--- Record set ---
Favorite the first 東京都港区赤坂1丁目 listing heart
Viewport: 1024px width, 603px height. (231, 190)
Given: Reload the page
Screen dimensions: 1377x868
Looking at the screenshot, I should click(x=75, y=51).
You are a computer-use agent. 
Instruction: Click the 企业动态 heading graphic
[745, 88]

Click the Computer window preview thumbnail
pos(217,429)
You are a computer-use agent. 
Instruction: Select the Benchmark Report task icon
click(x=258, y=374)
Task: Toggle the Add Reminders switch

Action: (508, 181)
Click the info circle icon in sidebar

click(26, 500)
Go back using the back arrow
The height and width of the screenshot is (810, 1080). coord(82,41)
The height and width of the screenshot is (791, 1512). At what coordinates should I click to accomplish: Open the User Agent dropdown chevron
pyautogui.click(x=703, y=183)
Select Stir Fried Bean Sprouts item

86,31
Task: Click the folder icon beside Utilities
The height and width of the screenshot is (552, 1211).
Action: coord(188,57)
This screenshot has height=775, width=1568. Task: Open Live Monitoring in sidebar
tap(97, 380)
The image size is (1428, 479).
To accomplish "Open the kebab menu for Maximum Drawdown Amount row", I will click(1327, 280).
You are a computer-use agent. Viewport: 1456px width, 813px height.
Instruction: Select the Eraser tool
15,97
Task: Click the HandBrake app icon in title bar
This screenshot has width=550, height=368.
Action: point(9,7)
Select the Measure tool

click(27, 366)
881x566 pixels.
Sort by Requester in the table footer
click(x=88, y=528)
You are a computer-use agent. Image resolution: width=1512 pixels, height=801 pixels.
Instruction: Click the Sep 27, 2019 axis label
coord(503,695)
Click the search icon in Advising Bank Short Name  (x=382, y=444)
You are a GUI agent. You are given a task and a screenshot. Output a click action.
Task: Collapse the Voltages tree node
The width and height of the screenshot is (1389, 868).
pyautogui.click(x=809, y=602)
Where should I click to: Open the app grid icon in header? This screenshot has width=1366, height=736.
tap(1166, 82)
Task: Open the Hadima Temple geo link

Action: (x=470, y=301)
---
▶ Problem description
Quote exactly the stretch of lines above that starts at the first one and ends at the line with "You are a GUI", and nothing beyond it.

▶ Reply
Favorite the first 東京都港区赤坂1丁目 listing heart
Viewport: 1024px width, 603px height. (231, 190)
Given: Reload the page
Screen dimensions: 1377x868
Looking at the screenshot, I should click(x=75, y=51).
You are a computer-use agent. 
Instruction: Click the 企业动态 heading graphic
[745, 88]

Click the Computer window preview thumbnail
pos(217,429)
You are a computer-use agent. 
Instruction: Select the Benchmark Report task icon
click(x=258, y=374)
Task: Toggle the Add Reminders switch

Action: (508, 181)
Click the info circle icon in sidebar

click(26, 500)
Go back using the back arrow
The height and width of the screenshot is (810, 1080). coord(82,41)
The height and width of the screenshot is (791, 1512). At what coordinates should I click to accomplish: Open the User Agent dropdown chevron
pyautogui.click(x=703, y=183)
Select Stir Fried Bean Sprouts item

86,31
Task: Click the folder icon beside Utilities
The height and width of the screenshot is (552, 1211).
Action: coord(188,57)
This screenshot has height=775, width=1568. Task: Open Live Monitoring in sidebar
tap(97, 380)
The image size is (1428, 479).
To accomplish "Open the kebab menu for Maximum Drawdown Amount row", I will click(1327, 280).
You are a computer-use agent. Viewport: 1456px width, 813px height.
Instruction: Select the Eraser tool
15,97
Task: Click the HandBrake app icon in title bar
This screenshot has width=550, height=368.
Action: point(9,7)
Select the Measure tool

click(27, 366)
881x566 pixels.
Sort by Requester in the table footer
click(x=88, y=528)
You are a computer-use agent. Image resolution: width=1512 pixels, height=801 pixels.
Instruction: Click the Sep 27, 2019 axis label
coord(503,695)
Click the search icon in Advising Bank Short Name  (x=382, y=444)
You are a GUI agent. You are given a task and a screenshot. Output a click action.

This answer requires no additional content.